Auparavant, tous les journalistes, tant des médias privés que publics, étaient autorisés à assister aux réunions officielles internes du Zanu PF telles que les réunions du Comité provincial de coordination (PCC).
Matuke a également lancé un avertissement sévère aux éléments du parti, qui divulguent des informations sensibles aux médias, affirmant que son agence d’espionnage les retrouverait et leur infligerait des sanctions.
Dans une vidéo largement diffusée sur les réseaux sociaux, Matuke a déclaré aux membres du Zanu PF assistant à une réunion du Masvingo PCC à Clovelly que le parti devait accroître sa vigilance.
« Nous tenons des réunions, mais au moment où nous partons, nous serions déjà confrontés à des réactions négatives (sur les réseaux sociaux) et on se demande alors si les personnes qui ont participé à ces réunions étaient de véritables membres du Zanu PF.

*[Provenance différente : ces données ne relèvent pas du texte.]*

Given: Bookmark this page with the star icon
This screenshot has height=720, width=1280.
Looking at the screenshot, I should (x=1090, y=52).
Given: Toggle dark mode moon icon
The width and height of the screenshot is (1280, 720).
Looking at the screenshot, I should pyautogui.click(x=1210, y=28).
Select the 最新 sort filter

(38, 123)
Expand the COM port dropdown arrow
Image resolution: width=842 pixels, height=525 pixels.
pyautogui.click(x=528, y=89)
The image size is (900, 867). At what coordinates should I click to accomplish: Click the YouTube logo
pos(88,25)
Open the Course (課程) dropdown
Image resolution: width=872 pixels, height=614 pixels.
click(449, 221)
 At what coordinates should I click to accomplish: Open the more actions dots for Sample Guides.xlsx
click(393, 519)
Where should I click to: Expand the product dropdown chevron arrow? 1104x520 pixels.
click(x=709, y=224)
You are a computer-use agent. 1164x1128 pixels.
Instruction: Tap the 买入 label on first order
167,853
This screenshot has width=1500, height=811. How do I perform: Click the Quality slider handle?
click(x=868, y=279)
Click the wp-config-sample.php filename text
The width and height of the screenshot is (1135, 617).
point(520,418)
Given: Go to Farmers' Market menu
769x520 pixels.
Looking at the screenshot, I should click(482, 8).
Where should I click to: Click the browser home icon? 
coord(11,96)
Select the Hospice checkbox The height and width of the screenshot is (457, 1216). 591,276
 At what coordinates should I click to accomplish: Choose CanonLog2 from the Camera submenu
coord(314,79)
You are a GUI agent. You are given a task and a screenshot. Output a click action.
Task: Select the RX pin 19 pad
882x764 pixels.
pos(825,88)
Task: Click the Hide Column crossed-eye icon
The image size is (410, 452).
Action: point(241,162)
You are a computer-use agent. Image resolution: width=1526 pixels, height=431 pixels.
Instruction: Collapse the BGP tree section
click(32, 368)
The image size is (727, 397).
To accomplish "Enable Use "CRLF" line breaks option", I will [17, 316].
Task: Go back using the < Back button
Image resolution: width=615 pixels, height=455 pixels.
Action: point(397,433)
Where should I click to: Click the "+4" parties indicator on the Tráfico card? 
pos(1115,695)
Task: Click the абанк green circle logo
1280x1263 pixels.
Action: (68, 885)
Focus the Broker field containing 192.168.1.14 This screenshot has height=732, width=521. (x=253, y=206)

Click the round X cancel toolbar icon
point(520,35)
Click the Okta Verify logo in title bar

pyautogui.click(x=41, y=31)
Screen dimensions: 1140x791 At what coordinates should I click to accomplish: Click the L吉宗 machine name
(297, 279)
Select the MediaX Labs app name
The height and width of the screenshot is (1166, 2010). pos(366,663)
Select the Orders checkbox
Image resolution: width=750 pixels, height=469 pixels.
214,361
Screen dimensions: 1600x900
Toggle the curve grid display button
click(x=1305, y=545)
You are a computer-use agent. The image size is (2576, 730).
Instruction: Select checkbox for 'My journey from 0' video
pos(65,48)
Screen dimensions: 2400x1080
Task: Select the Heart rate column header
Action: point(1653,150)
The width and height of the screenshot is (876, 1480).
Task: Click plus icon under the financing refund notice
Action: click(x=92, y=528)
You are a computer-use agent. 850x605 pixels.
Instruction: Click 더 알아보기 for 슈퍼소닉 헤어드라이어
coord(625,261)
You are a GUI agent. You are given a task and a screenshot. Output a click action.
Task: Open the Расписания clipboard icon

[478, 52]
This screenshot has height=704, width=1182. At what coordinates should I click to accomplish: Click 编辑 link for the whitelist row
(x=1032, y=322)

« À l’avenir, président, nous devons désigner nos membres responsables de l’information, y compris le personnel de presse », a déclaré Matuke, qui est également secrétaire à la sécurité au sein du Politburo du Zanu PF.
« Soyez très strict afin que personne ne vienne s’asseoir sans être examiné. S’il s’agit d’un PCC, seules les personnes éligibles devraient y assister.
« En même temps, nous devons avoir nos agents de sécurité qui surveillent les personnes qui divulguent des informations et les amènent à rendre des comptes. Ces gens devraient être traités de manière approfondie.